WHAT YOU WILL DO:
Lines below that include the word "Given" should each be copied.

========

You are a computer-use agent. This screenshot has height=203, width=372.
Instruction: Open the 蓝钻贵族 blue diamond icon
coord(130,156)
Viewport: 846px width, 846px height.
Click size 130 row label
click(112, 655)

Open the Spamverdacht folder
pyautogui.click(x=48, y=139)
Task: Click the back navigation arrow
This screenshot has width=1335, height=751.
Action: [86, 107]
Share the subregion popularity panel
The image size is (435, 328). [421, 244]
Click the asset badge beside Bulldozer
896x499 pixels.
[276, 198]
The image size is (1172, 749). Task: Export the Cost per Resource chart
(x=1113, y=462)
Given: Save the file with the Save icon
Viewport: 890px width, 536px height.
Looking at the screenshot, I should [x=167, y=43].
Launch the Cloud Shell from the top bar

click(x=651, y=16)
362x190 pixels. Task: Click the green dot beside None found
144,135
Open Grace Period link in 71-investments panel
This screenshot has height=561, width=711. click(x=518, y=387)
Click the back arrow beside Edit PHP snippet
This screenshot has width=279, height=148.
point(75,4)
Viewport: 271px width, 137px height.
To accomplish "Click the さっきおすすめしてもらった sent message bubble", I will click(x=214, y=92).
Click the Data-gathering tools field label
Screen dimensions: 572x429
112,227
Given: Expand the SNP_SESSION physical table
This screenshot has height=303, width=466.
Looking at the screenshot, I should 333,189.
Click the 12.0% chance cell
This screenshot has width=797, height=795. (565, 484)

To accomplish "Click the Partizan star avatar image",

========

REPLY:
Given: Save the file with the Save icon
Given: Expand the SNP_SESSION physical table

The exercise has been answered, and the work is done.